◆ **About this exercise**:
Pictures are to be left out, and every entry repeated exactly.

[Stored records]
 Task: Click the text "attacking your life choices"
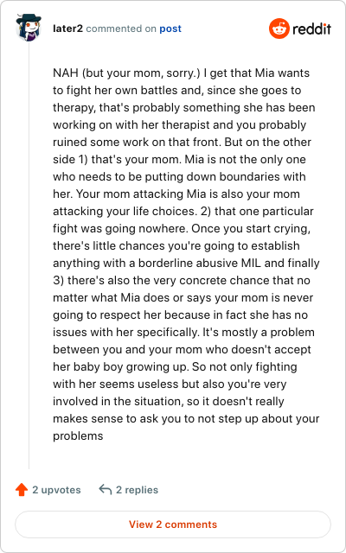[123, 212]
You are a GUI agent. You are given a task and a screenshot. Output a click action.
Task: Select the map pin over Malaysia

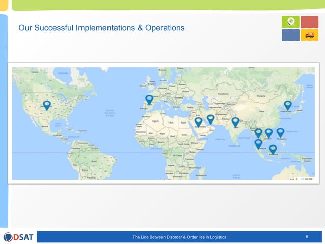[x=258, y=144]
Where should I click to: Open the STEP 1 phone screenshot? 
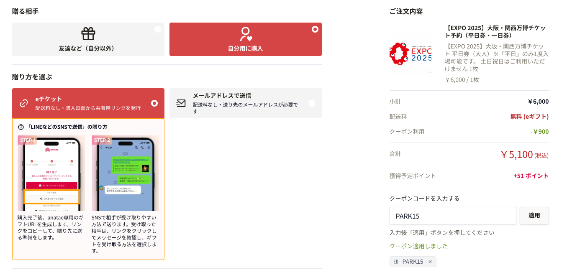pos(51,173)
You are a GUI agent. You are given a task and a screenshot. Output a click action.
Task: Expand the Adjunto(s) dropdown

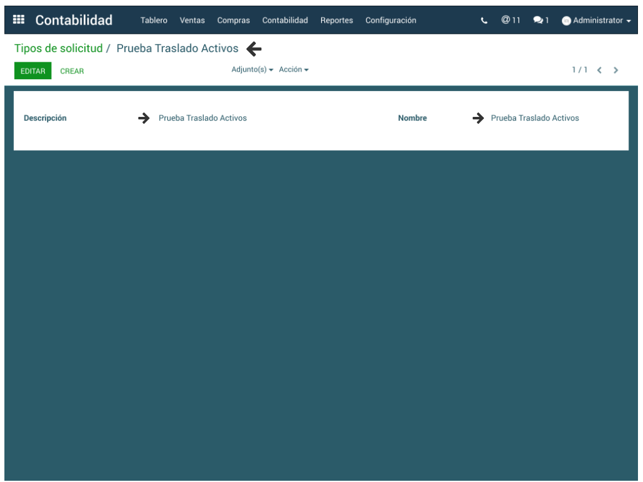[x=252, y=70]
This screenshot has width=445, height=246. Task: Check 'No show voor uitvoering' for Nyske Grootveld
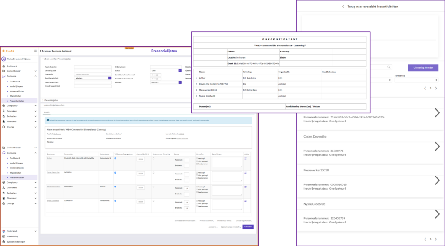coord(153,200)
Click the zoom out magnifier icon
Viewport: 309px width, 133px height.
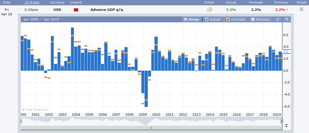(x=287, y=19)
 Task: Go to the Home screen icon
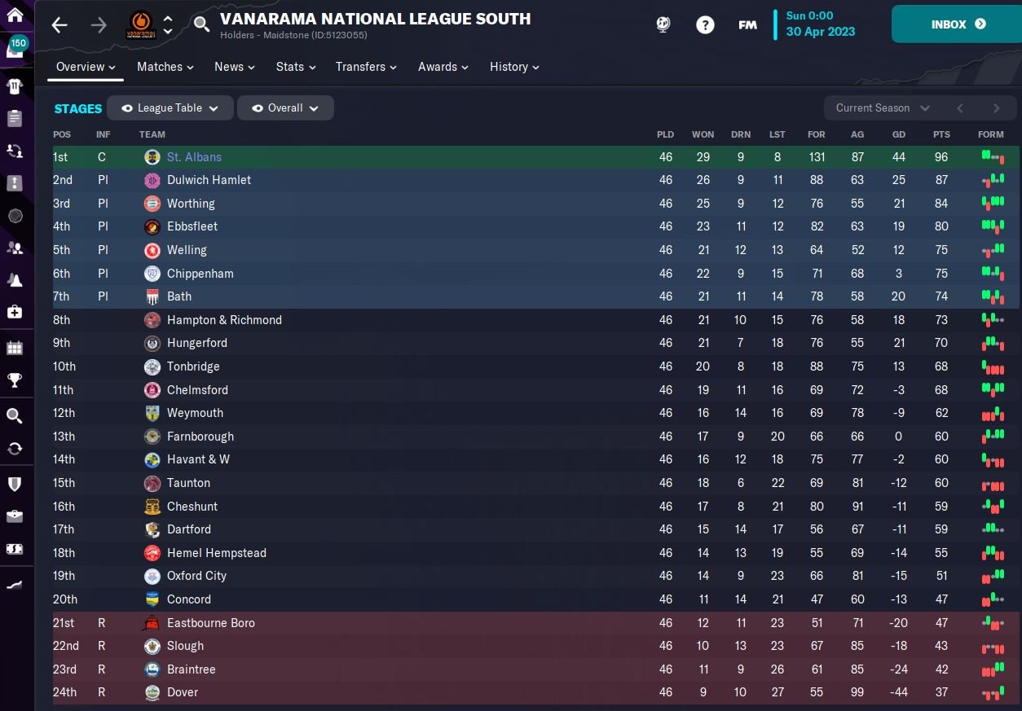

◆ **Task response**:
 Task: Click the text "attacking your life choices"
[123, 212]
You are a GUI agent. You are given a task and a screenshot. Output a click action.
Task: Select the map pin over Malaysia

[x=258, y=144]
Where should I click to: Open the STEP 1 phone screenshot? 
pos(51,173)
You are a GUI agent. You are given a task and a screenshot. Output a click action.
Task: Expand the Adjunto(s) dropdown

[x=252, y=70]
This screenshot has width=445, height=246. Task: Check 'No show voor uitvoering' for Nyske Grootveld
coord(153,200)
Click the zoom out magnifier icon
Viewport: 309px width, 133px height.
(x=287, y=19)
 Task: Go to the Home screen icon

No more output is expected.